Borchert et al [70] conducted a comprehensive systematic review of 255 neuroimaging studies utilizing AI for dementia diagnosis and prognosis. Their findings demonstrated that discriminative models, particularly DL approaches, outperformed algorithmic classifiers in distinguishing AD patients from healthy controls. However, they emphasized critical methodological limitations, with conclusions primarily relying on qualitative synthesis rather than quantitative evidence.

In a systematic review and meta-analysis by Sun et al [71], the diagnostic accuracy of DL models based on ¹⁸F-FDG PET for AD was investigated. While the study reported excellent diagnostic performance, notable heterogeneity was observed during meta-analysis, raising concerns about the reliability of the findings. Furthermore, the study focused exclusively on DL, overlooking the widespread application of traditional ML methods in current clinical research for AD diagnostic modeling.

In contrast, our meta-analysis incorporates a broader range of studies, rigorously controls methodological heterogeneity through stringent quality assessment and detailed subgroup analyses, and systematically evaluates the diagnostic accuracy of both ML and DL in AD. By emphasizing methodological rigor and the importance of external validation in AI-assisted neuroimaging for AD diagnosis, this study addresses critical gaps in the existing literature.

Although our subgroup comparisons between ML and DL models provide a useful overview of broad methodological trends, it must be noted that algorithm complexity, training data size, and model optimization procedures vary considerably within each group. The observed performance differences may, therefore, reflect not only model class but also differences in dataset size, feature representation, and implementation quality. Future studies should aim to compare individual algorithms under standardized conditions.
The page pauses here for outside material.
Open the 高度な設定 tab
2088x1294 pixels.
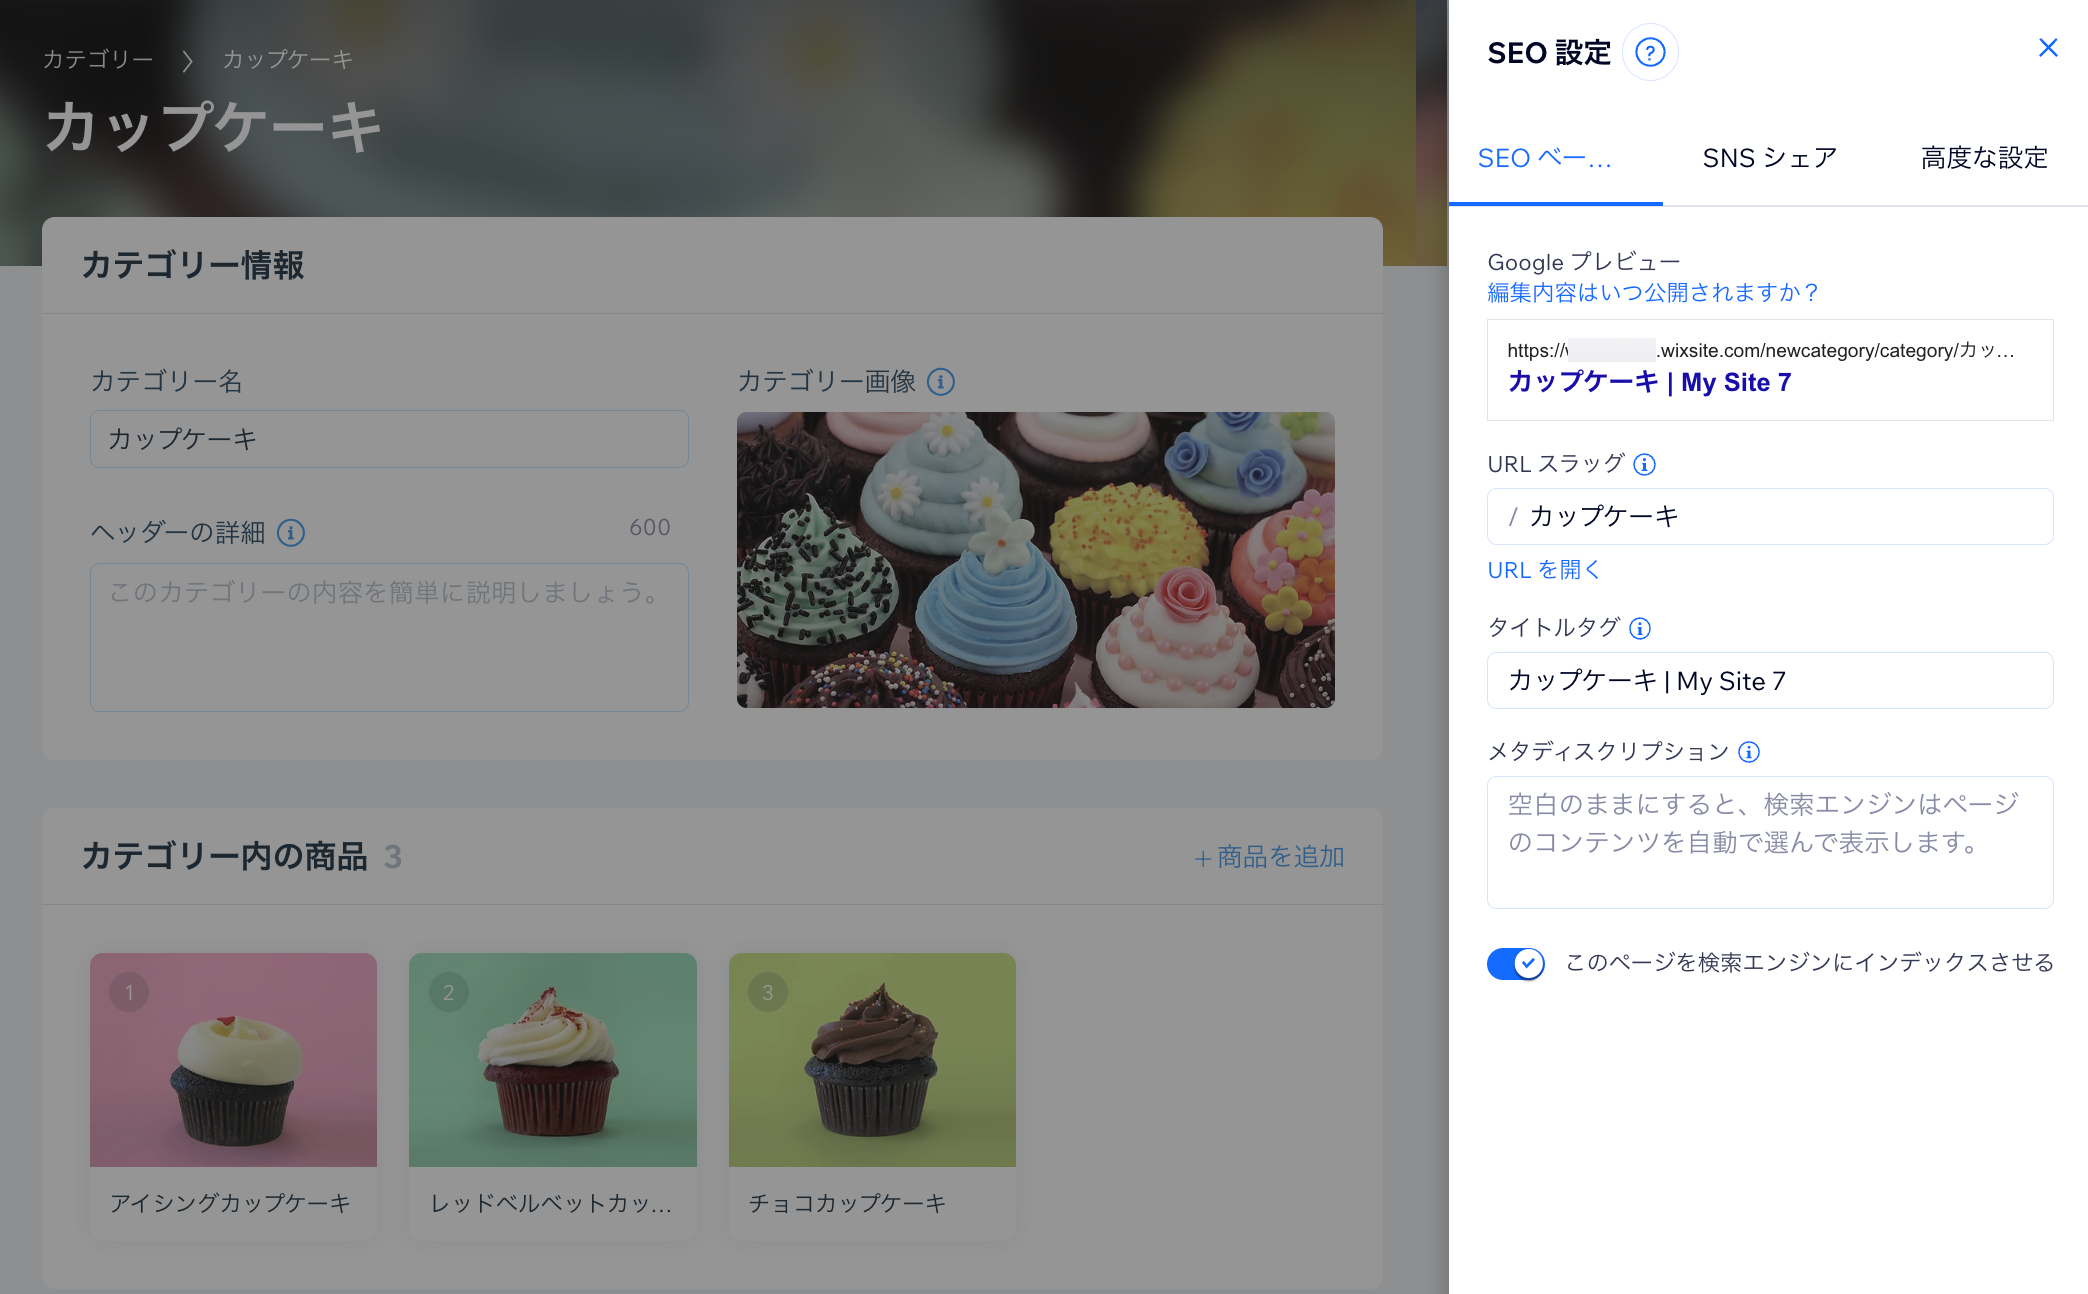tap(1982, 157)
In conclusion, AI can effectively support the diagnosis of AD using sMRI and ¹⁸F-FDG PET imaging. Among these approaches, combining PET imaging with DL techniques yields the highest diagnostic accuracy. These findings suggest that a future direction lies in integrating precision neuroimaging with AI tools. To bring such systems into routine clinical use—helping doctors detect AD earlier, personalize treatment, and improve patient outcomes—future studies should focus on repeated validation with high-quality clinical datasets and the development of standardized implementation protocols.